World Development Water and Sanitation – Main Grants Projects Supported

The Sanergy Collaborative is transforming sanitation in Kenya’s urban informal settlements with safe, affordable, and eco-friendly solutions, provided by its two founding partner companies. Fresh Life installs user-friendly container-based toilets in homes and shared spaces, combined with regular waste collection to keep communities clean and healthy. Waste from Fresh Life Toilets is recycled by Regen Organics into valuable end-products such as organic fertiliser and animal feed, while waste from pit latrines is safely collected at Mtaa Fresh stations and treated by Nairobi Water & Sewerage Company, Fresh Life’s public utility partner, ensuring that all sanitation waste is managed responsibly.
The Waterloo Foundation supports Fresh Life with innovative funding tied to key performance goals, helping to expand and sustain container-based sanitation services across Nairobi. This approach also paves the way for lasting partnerships with public utilities, supporting the integration of container-based sanitation into city-wide plans and expanding access to safe and convenient sanitation for vulnerable residents.


Uptime is revolutionizing access to reliable drinking water for millions of rural communities worldwide. By designing and delivering results-based funding as a subsidy to rural water service providers, Uptime helps keep water flowing across countries contexts and infrastructure types.
The Waterloo Foundation has provided multi-year core support to Uptime, helping to pilot their standardised funding model with trusted service partners and then to grow the approach to reach over 5 million people across Africa, Asia, and Latin America – with a subsidy of less than $1 per person per year. Now, Uptime is partnering with governments to scale up drinking water services, showing how funding can be transparently and cost-effectively linked to verified service performance – with a goal of reaching 100 million people with a reliable water service by 2030.


Stop the Rot is shining a spotlight on a hidden crisis which continues to undermine access to safe water in Sub-Saharan Africa. Hosted by the Skat Foundation, this initiative exposes the widespread use of poor-quality handpump components alongside the rapid corrosion of handpumps—two issues that severely impact the performance and reliability of rural water sources often leading to poor quality water and early breakdown of handpump sources.
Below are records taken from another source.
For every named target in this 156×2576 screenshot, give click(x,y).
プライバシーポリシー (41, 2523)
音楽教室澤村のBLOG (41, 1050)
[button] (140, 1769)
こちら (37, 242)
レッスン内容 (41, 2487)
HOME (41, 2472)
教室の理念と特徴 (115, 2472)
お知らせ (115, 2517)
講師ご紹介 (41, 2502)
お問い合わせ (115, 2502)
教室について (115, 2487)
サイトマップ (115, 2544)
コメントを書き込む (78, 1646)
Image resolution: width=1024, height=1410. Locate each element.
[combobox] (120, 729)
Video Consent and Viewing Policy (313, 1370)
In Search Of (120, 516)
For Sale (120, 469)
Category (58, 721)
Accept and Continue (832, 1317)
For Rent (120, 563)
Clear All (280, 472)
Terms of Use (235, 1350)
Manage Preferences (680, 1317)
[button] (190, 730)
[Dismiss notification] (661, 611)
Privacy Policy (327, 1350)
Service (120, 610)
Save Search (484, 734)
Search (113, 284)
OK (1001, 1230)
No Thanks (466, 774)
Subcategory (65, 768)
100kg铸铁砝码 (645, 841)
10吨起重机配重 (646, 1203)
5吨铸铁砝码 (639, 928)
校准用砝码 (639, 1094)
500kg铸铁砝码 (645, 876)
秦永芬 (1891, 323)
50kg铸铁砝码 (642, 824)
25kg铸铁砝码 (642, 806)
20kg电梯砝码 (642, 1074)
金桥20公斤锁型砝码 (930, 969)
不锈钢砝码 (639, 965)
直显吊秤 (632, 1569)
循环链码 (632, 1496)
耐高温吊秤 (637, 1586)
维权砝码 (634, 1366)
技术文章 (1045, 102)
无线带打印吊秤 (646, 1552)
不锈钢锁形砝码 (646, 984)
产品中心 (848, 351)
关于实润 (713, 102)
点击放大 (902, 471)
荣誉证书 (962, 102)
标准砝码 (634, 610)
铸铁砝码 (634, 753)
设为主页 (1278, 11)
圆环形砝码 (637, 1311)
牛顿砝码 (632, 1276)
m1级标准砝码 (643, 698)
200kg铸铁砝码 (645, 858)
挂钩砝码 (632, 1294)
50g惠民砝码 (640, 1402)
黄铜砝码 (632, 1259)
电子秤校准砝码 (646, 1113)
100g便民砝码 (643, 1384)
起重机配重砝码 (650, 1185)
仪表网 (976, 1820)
When handpumps fail or deliver unpalatable water, communities are often forced to return to contaminated or distant water supplies.
With ongoing support from The Waterloo Foundation, Stop the Rot is raising awareness of these critical issues and catalysing action to address them at international and national levels across Sub Saharan Africa. In doing this, this work is helping to instil a culture of quality into rural water supplies and to ensure more communities across sub-Saharan Africa have reliable access to safe drinking water.


TPEN (The Period Equality Network) is transforming menstrual health and hygiene across East Africa through grassroots collaboration and culturally-relevant action. Hosted by the Irise Institute East Africa and supported by Irise International, TPEN is a dynamic coalition of East African-led organisations and social enterprises committed to improving menstrual health and hygiene across the region through collective grassroots action.
TPEN was launched in 2021 with the help of The Waterloo Foundation. Since then, the network has grown rapidly – from 30 members to nearly 300 in its first three years. The Waterloo Foundation continues to support TPEN through Irise, helping to develop its first dedicated strategy and supporting core activities. This includes seed funding for a micro-grants programme that enables TPEN members to lead impactful menstrual health initiatives in their communities.